Here's a selection of battlemaps for some of the drivers for the 2015 F1 Canadian Grand Prix.

First up, Bottas' race: during the first stint he left Grosjean behind, and slowly lost ground to Raikkonen, but it looks as if Raikkonen lost out during the first pit stop and then presumably stopped for a second time. (Did Bottas only one stop? I need to make this clear in the chart somehow....) In the last fifth of the race, Rosberg just marched off into the distance ahead.

Here's how it looked from Raikkonen's perspective:
In the first stint, Rosberg eased ahead, and Bottas slipped behind. In the second stint, Bottas grabbed the advantage and held it steady. In the third stint, Raikkonen made gains on Bottas following the second stop but not enough to pose any real threat. In the second and third stints there was no real competition from behind.

With Bottas competing strongly, how did teammate Massa fare? The first 10 laps were nip and tuck with DRS battles ahead and behind.
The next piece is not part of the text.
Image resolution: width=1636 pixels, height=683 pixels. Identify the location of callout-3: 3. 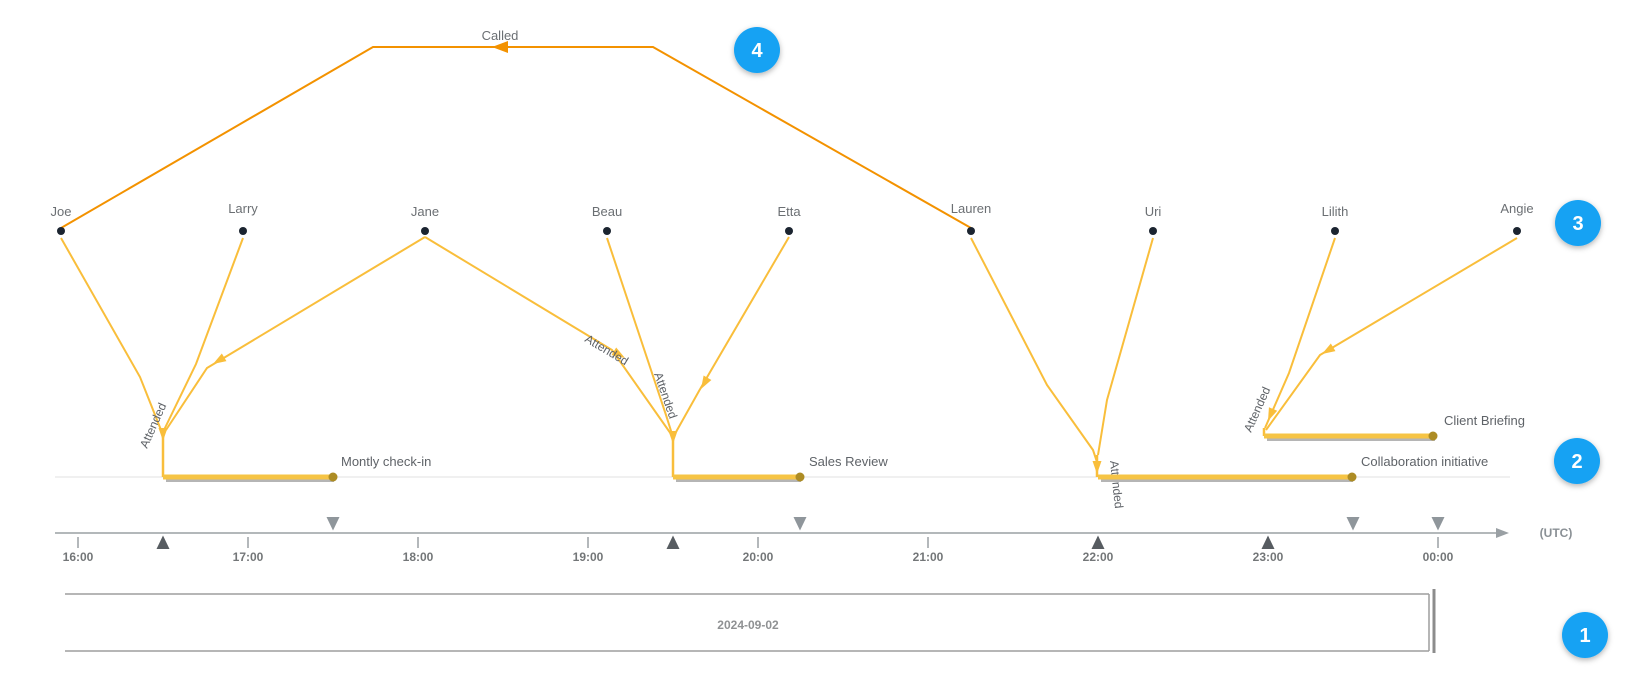
(1578, 223).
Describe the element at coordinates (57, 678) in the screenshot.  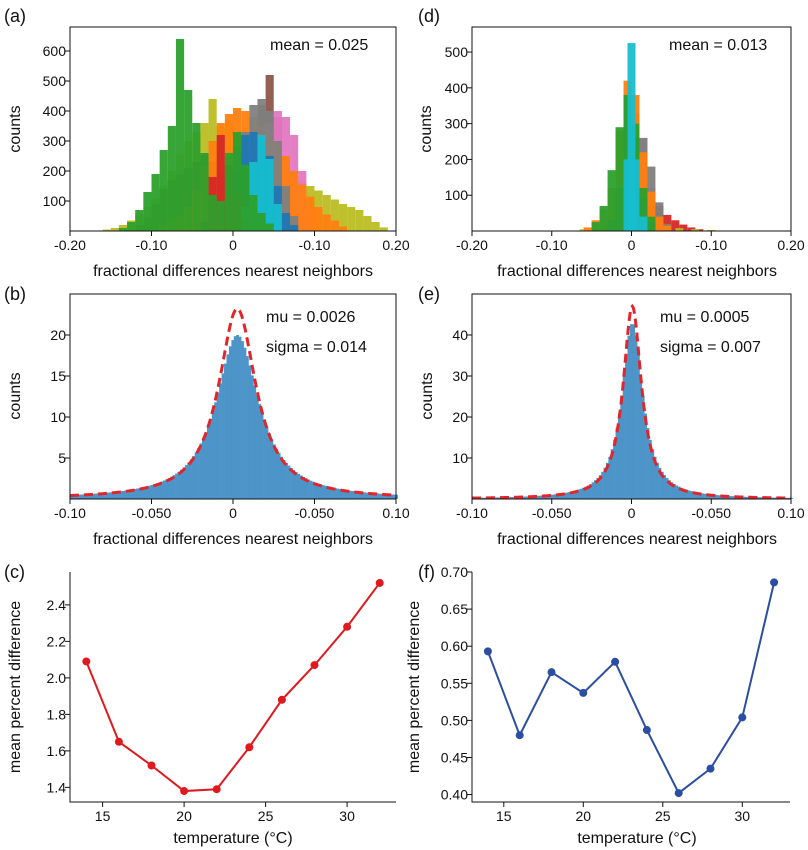
I see `panel-c-ytick-label: 2.0` at that location.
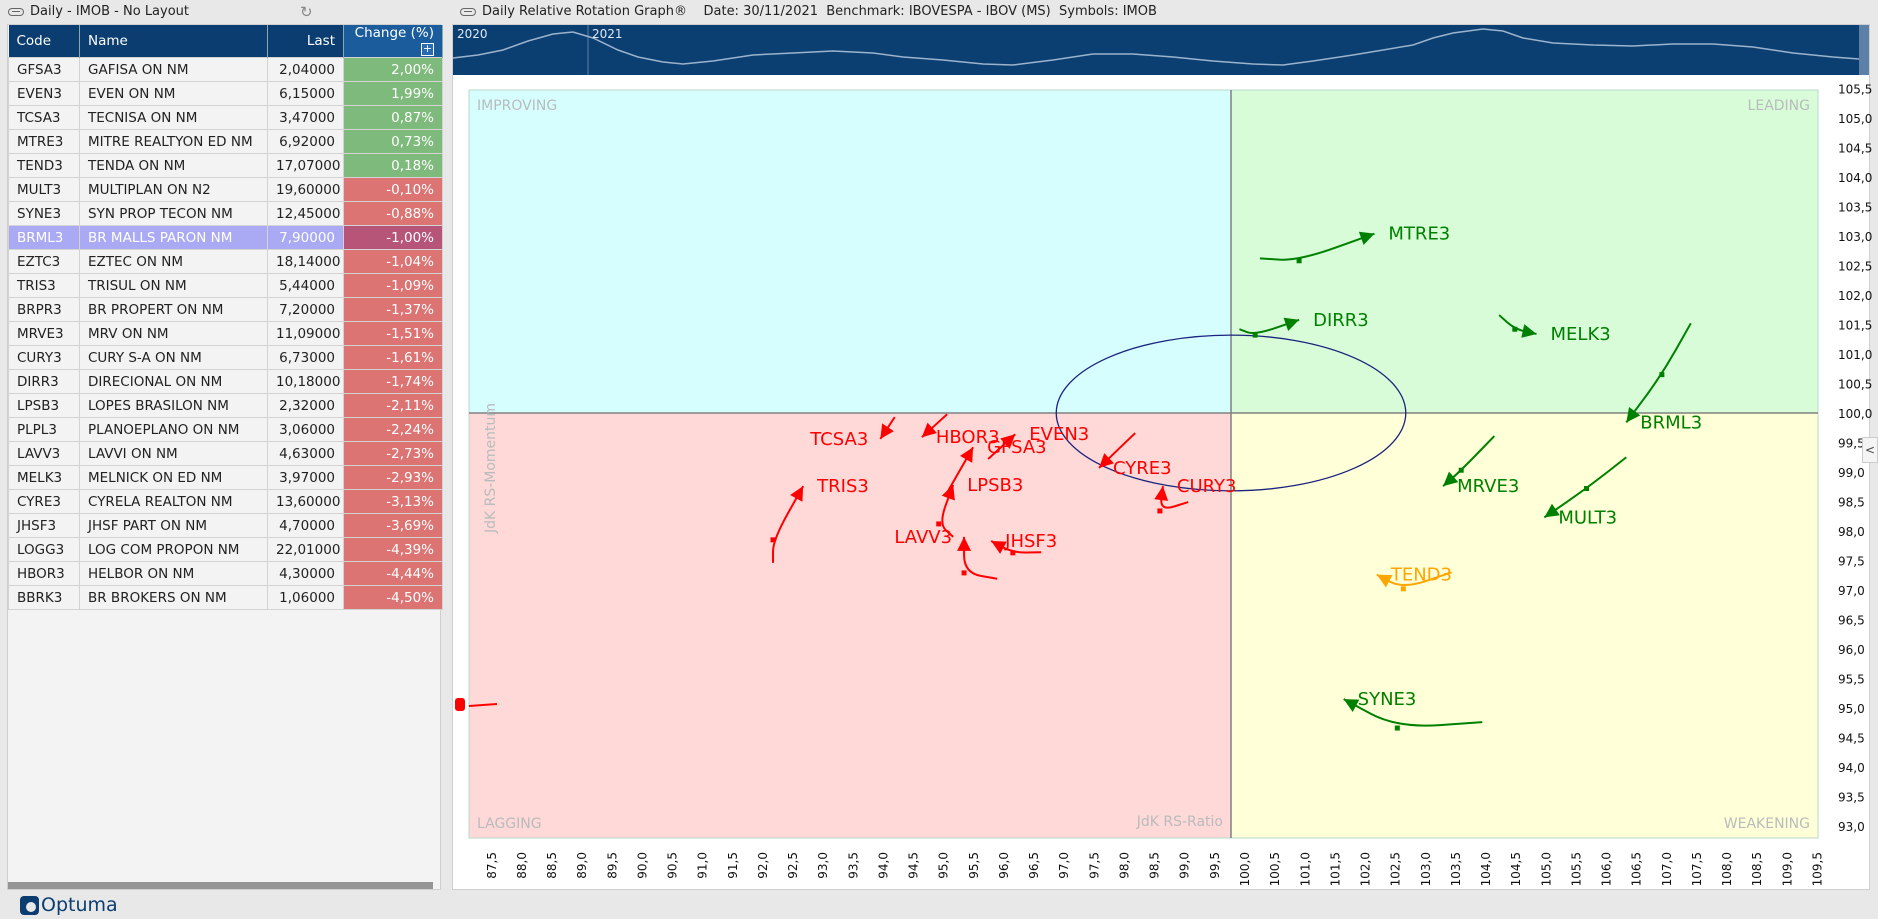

Massa got past Ericsson and cleared Ricciardo,  Perez, and Kvyat in quick succession, then took chase after Hulkenberg. Something happened (pit stops?) around lap 28, and Massa was left for dust by Raikkonen as Grosjean came storming up behind him, and then passed him. Was there a second stop for Massa about lap 36? He's lagging Vettel and not making any progress ahead, but threats behind are now all diminishing right to the end of the race.

So what happened to Grosjean? Left behind by Bottas in the first stint, Grosjean did the same to Hulkenberg behind. From about lap 25, the situation changes (first stop?) and Grosjean charges down Massa. He can't make progress on Raikkonen either before or after Raikkonen's second stop, but manages to keep Maldonado a safe distance behind. Is there then a second pit stop right at the end of the race?

Going in to the weekend, Ferrari had been hopeful of a strong showing, but with a start from the tail end of the grid, Vettel had his work cut out for him. Quickly picking off Nasr, Sainz and Alonso, and I'm guessing an early pit stop given he had to pick off Nasr again (although easily achieved), Vettel appeared to get stuck behind Maldonado and then Grosjean before getting chasing down Hulkenberg, though he seems to have struggled making the pass (before Hulkenberg lost at least a couple of places?), and then Maldonado, though time ran out on him before he get within striking distance of that extra place.

Finally, let's see how Max Verstappen fared. Despite a battle with Nasr ahead in the first stint, Merhi was left well behind. having cleared Nasr, his superior pace showing as Nasr tailed off behind, Verstappen took on Alonso, passing him in seven laps and setting his sights on Sainz. From about lap 28, Verstappen is losing ground on Hulkenberg ahead, and to Kvyat threatening behind, and then Perez. Meeting up with Alonso again, he's lapped by Bottas, and encounters backmarkers Merhi and (later) Stevens, before passing Alonso for a second time. Despite making small gains on Ericsson, he's to far behind to make much further progress, but at least he's safe from Nasr behind, who only goes backwards.

So, that's my reading of those charts. What they do show is that to make more sense of them we need the race positions and pit information available, ideally somewhere on the chart? But they are still useful I think? (For what it's worth, I haven't seen the race yet, or read any reports of it. the above descriptions are based solely on the readings of the individual charts.)